:: PROVIDED DATA
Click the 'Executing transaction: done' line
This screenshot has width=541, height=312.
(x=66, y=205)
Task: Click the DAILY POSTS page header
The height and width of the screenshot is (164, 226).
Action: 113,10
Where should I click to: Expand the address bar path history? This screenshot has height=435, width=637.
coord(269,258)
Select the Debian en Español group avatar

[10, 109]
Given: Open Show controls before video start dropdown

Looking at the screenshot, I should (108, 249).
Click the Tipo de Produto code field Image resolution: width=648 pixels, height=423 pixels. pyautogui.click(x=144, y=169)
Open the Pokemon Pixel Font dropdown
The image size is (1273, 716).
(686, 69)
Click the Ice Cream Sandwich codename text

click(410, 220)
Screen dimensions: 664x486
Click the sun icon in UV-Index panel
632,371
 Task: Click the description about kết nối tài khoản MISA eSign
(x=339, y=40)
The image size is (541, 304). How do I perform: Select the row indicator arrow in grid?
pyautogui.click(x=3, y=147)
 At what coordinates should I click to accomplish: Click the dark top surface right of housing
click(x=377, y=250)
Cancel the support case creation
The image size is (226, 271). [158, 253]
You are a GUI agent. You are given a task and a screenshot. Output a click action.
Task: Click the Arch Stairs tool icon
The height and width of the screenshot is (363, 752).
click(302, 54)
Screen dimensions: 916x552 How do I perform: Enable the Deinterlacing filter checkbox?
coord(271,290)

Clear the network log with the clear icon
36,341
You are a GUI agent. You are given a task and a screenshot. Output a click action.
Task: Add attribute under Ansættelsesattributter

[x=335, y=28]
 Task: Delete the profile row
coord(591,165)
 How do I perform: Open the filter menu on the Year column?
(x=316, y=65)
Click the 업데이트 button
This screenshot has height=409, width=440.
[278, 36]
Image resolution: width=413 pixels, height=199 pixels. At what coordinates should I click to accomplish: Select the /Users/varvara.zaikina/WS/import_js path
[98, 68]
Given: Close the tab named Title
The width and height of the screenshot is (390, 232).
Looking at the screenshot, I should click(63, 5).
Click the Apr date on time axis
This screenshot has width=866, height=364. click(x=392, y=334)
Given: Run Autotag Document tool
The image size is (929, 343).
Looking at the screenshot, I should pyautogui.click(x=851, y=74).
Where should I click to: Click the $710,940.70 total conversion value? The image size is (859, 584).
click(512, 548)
::::
Change "avatar" to "icon" in the lines starting at the first line and ending at the line containing "Looking at the screenshot, I should (108, 249).", and give only those lines with everything else unchanged.

- **COMPLETE OUTPUT**:
Click the 'Executing transaction: done' line
This screenshot has width=541, height=312.
(x=66, y=205)
Task: Click the DAILY POSTS page header
The height and width of the screenshot is (164, 226).
Action: 113,10
Where should I click to: Expand the address bar path history? This screenshot has height=435, width=637.
coord(269,258)
Select the Debian en Español group icon

[10, 109]
Given: Open Show controls before video start dropdown

Looking at the screenshot, I should (108, 249).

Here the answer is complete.